A second type of response is observed for IL-6 and CCL20, which are reduced by rifaximin both in responders and non-responders (Fig. 4e, f).
A third type of response, similar to that commented above for expression of CD69 is observed for IL-21, IL-15 and IL-18 which are increased in patients with MHE as a whole or in responder patients before treatment, but are not increased in non-responders at any time, even before treatment. As is the case for CD69, treatment with rifaximin also normalized the levels of IL-21, IL-15 and IL-18 in serum of responder patients (Fig. 4g–i).

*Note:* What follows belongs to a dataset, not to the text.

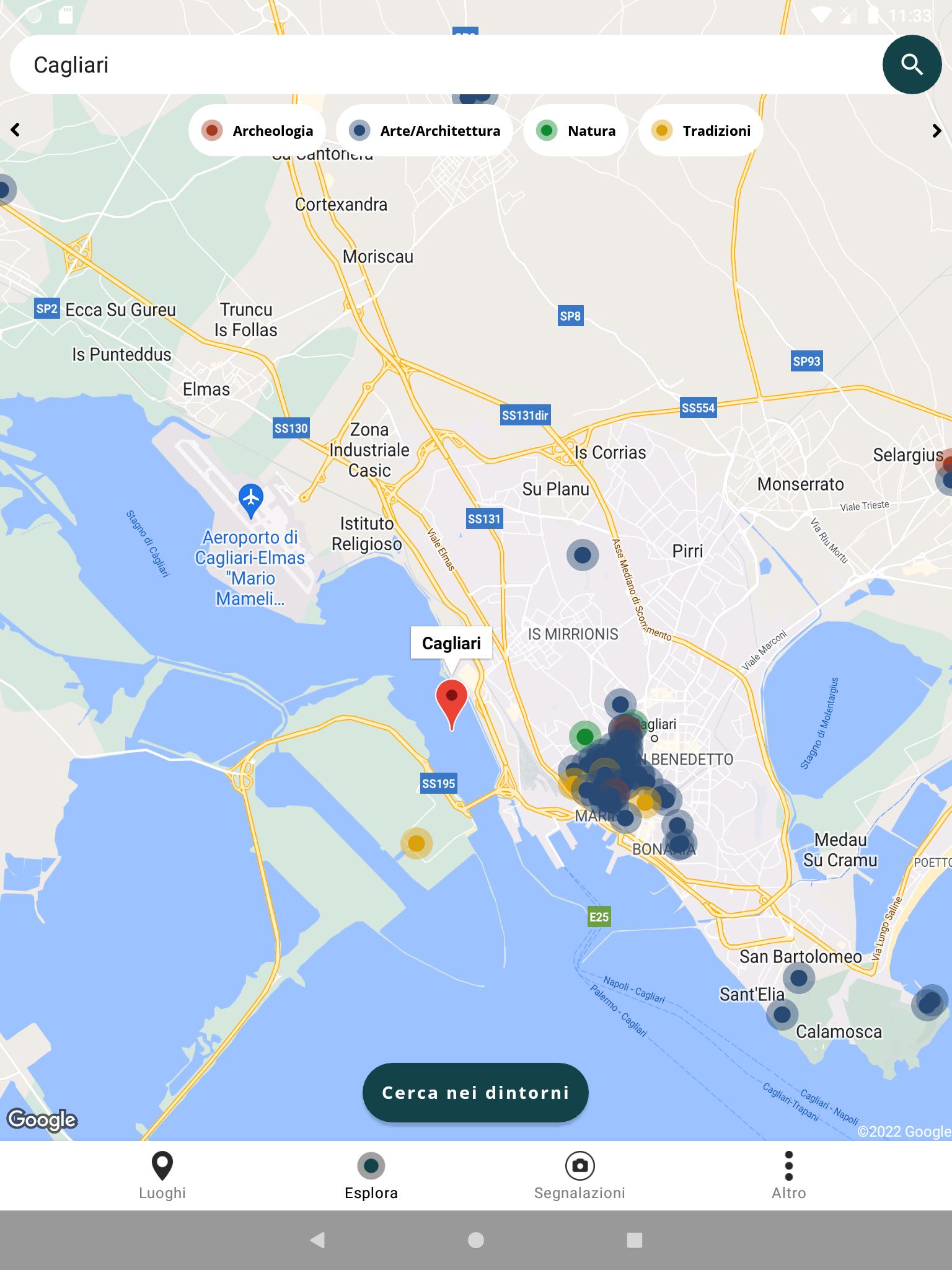The image size is (952, 1270).
Task: Switch to the Segnalazioni camera tab
Action: (x=580, y=1176)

We also reported that appearance of MHE is associated with expansion of Th follicular and Th22 CD4+ T lymphocytes subsets, as indicated by the increased expression of the specific transcription factors BCL6 and AHR, respectively [11]. The transcription factors RORC, TBX21 and GATA3, markers of Th17, Th1 and Th2 were not altered in patients with or without MHE. We therefore also assessed the effects of rifaximin treatment on the expression of these transcription factors. Again we observed different types of responses. Treatment with rifaximin reduced the expression of BCL6 to normal levels in responders but not in non-responder patients (Fig. 5a). The expression of AHR was increased in patients with MHE and was reduced to normal values both in responders and non-responders (Fig. 5b). Expression of TBX21 (Fig. 5c) and of GATA3 (Fig. 5d) were not affected by MHE or rifaximin treatment. Finally, RORC was not affected by MHE but was reduced by treatment with rifaximin both in responders and non-responder patients (Fig. 5e).

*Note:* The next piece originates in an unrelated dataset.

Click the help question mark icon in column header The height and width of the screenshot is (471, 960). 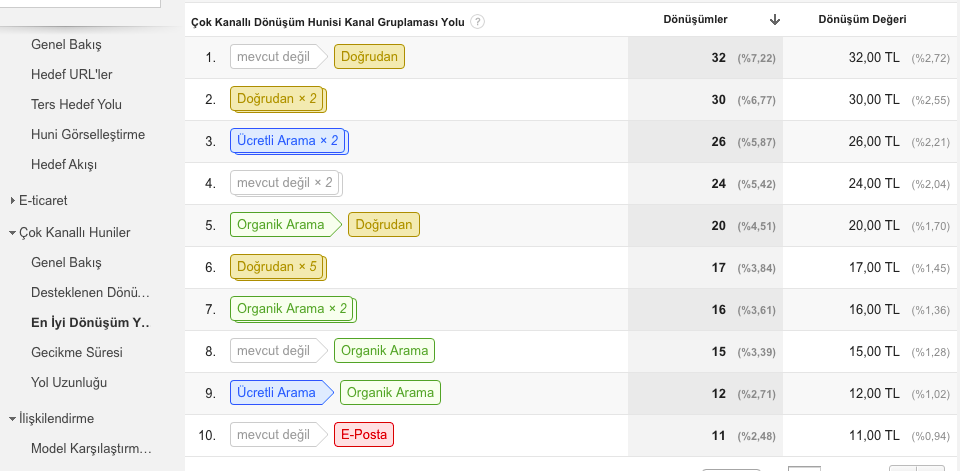tap(478, 21)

Appearance of MHE is also associated with increased IgG levels in plasma [11]. As shown in Fig. 6, treatment with rifaximin reduced IgG levels to normal values in responder patients but not in non-responder patients.
It is noteworthy that, for many parameters, the beneficial effects of rifaximin are only partial at 3 months and are higher at 6 months of treatment.